In seeking an exemption from the rule for dealers, industry associations responded that in three-party financing transactions, automobile dealers are not engaged in risk-based pricing and therefore should not be subject to the requirements of the rules. Although the dealer obtains a consumer’s credit report in a three-party financing transaction, it does so in order to determine which third-party creditors to send the consumer’s credit application, and not to set the terms of the retail installment sale contract. Accordingly, the automobile dealer is not engaged in risk-based pricing because it is the third-party creditor, not the dealer, who analyzes the consumer’s credit-worthiness.

Unfortunately, the regulators disagreed. Thus, automobile dealers that are original creditors in a three-party financing transaction must provide risk-based pricing notices to consumers, in accordance with the rules.

While the rules don’t become effective until January 1, 2011, here’s a short synopsis of what to expect:

• A risk-based pricing notice is to be provided to the consumer after the terms of credit have been set, but before the consumer becomes contractually obligated on the credit transaction.

• The rules apply to the person to whom the obligation is initially payable (also referred to as “the original creditor”).

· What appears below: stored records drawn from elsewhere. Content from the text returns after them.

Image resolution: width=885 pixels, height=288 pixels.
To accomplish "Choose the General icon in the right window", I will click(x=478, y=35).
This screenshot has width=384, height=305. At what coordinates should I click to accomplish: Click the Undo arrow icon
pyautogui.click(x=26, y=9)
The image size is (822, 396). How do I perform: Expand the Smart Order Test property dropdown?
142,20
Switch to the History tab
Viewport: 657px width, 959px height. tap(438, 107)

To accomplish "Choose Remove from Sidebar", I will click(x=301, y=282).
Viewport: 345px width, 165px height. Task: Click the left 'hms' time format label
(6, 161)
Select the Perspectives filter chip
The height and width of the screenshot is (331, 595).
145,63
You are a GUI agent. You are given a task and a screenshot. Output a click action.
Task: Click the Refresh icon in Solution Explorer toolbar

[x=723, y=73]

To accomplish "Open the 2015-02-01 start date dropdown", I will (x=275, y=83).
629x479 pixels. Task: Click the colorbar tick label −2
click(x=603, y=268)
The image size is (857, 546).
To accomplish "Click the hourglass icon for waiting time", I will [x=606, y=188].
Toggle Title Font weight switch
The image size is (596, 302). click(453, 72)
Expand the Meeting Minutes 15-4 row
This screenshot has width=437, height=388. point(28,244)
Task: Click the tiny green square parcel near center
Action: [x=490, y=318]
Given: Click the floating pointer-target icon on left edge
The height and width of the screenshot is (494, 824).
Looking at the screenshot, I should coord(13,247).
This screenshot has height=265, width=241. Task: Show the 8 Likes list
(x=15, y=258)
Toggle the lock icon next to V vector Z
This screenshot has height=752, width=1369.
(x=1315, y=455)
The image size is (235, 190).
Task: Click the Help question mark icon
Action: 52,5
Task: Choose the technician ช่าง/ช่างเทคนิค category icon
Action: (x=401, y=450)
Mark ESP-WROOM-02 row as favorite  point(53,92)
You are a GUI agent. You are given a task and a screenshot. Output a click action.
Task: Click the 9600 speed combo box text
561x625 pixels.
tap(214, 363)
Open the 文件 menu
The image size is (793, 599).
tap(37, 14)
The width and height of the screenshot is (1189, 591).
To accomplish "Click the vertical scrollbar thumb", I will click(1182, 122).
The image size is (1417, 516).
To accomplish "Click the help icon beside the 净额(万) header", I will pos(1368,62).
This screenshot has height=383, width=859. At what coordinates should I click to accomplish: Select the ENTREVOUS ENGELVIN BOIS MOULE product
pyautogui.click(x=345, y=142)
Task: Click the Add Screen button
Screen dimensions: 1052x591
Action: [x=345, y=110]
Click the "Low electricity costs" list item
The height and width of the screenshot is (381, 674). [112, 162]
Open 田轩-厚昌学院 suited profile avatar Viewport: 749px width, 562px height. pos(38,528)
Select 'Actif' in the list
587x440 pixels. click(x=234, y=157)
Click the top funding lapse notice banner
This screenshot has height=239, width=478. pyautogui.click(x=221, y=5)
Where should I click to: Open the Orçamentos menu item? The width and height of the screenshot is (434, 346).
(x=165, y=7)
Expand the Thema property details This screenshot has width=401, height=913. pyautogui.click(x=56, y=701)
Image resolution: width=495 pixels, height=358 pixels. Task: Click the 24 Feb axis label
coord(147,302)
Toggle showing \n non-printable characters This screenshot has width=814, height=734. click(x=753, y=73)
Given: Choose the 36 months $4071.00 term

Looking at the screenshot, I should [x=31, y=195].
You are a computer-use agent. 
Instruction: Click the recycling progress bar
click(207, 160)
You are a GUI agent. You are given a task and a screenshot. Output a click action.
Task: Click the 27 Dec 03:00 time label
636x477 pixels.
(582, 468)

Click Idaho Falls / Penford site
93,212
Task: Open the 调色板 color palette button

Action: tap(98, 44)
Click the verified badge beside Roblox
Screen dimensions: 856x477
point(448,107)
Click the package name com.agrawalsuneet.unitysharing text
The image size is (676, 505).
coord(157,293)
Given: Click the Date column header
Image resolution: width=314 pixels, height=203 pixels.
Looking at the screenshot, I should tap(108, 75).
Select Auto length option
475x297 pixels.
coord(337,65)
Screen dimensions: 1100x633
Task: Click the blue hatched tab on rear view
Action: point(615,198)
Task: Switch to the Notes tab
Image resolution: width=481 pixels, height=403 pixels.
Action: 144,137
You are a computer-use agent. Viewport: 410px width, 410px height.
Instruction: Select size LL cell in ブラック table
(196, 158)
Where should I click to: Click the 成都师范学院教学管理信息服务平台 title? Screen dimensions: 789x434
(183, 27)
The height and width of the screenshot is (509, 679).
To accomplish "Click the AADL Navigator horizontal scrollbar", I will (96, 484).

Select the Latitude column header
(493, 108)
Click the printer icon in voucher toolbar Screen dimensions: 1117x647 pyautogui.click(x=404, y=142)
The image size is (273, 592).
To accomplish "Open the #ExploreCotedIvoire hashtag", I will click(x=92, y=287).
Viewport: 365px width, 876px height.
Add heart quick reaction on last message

• The risk-based pricing notice must contain a statement informing the consumer that he or she may obtain a copy of a consumer report, without charge, from the consumer reporting agency identified in the notice.

Because it may be difficult to determine which consumers must receive the notice, the rules also include certain exceptions:
1. When a consumer applies for, and receives, specific material terms.

2. Creditors may provide consumers with a credit score disclosure in lieu of a risk-based pricing notice. This may be good news for California dealers who are already required to provide a credit score disclosure under the Car Buyer Bill of Rights, although the current form may have to be modified to include additional information that provides context for the credit score disclosure.

3. When a consumer has been or will be provided a notice of adverse action under in connection with the transaction.

4. In some cases, a consumer’s credit file may not contain sufficient information to permit a consumer reporting agency or other person to calculate a score for that individual. In those cases, a creditor using either of the credit score disclosure exceptions described above is permitted to comply with the rules by providing an alternate narrative notice that does not include a credit score to those consumers for whom a score is not available.

We’ll keep you posted as the launch date gets closer.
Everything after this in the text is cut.